Blood and stories: how genomics is rewriting race, medicine and human historyPosted in Articles, Health/Medicine/Genetics, Media Archive, Politics/Public Policy on 2012-05-12 18:02Z by Steven |
Blood and stories: how genomics is rewriting race, medicine and human history
Patterns of Prejudice
Volume 40, Numbers 4/5 (2006), Special Issue: Race and Contemporary Medicine
pages 303-333
DOI: 10.1080/00313220601020064
Priscilla Wald, Professor of English and Women’s Studies
Duke University
In 2003 Howard University announced its intention to create a databank of the DNA of African Americans, most of whom were patients in their medical centre. Proponents of the decision invoked the routine exclusion of African Americans from research that would give them access to the most up-to-date medical technologies and treatments. They argued that this databank would rectify such exclusions. Opponents argued that such a move tacitly affirmed the biological (genetic) basis of race that had long fuelled racism as well as that the potential costs were not worth the uncertain benefits. Howard University’s controversial decision emerges from research in genomic medicine that has added new urgency to the question of the relationship between science and racism. This relationship is the topic of Wald’s essay. Scientific disagreements over the relative usefulness of ‘race’ as a classification in genomic medical research have been obscured by charges of racism and political correctness. The question takes us to the assumptions of population genomics that inform the medical research, and Wald turns to the Human Genome Diversity Project, the new Genographics Project and the 2003 film Journey of Man to consider how racism typically inheres not in the intentions of researchers, but in the language, images and stories through which scientists, journalists and the public inevitably interpret information. Wald demonstrates the importance of understanding those stories as inseparable from scientific and medical research. Her central argument is that if we understand the power of the stories we can better understand the debates surrounding race and genomic medicine, which, in turn, can help us make better ethical and policy decisions and be useful in the practices of science and medicine.

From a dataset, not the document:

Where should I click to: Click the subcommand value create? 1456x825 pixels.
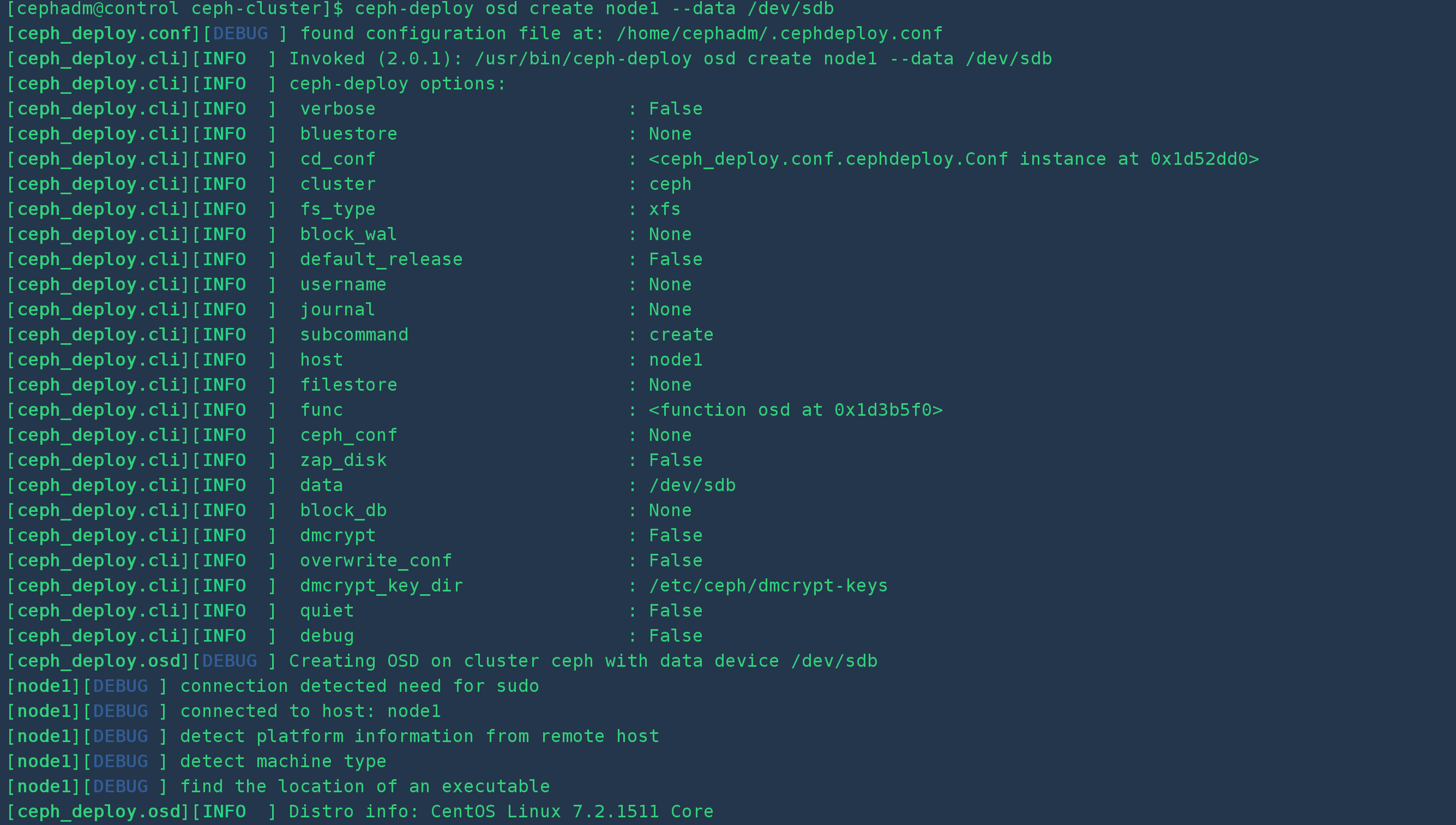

To understand how genomic research can reproduce racism, it is necessary to understand how racism is articulated through that research as it is practised in the context of particular social formations. The articulation is produced through stories of race and genomic research, which take many forms as they make their way from the scientific community to the general public. Stories about the research reach public consciousness through such controversial decisions as the NHGC databank as well as through the discoveries and innovations emerging from the labs of pharmaceutical companies, universities and federal institutions. Accounts of genomic research offer exciting promises, ranging from new explanations (and treatments) for some of the most feared medical problems, from cancer to avian flu, to new ways of understanding (and managing) human behaviour. They also capture the public imagination with claims of new discoveries that offer insight into the mysteries of human origins and human history, and the genealogies of individuals as well as groups. The claims and promises fuse in the stories of genomic research broadcast in the mainstream media, and they in turn influence policy and funding decisions and help to shape future research. These stories are fundamental in the production of scientific and medical knowledge and, therefore, as I argue in what follows, attention to them needs to be incorporated into scientific and medical research.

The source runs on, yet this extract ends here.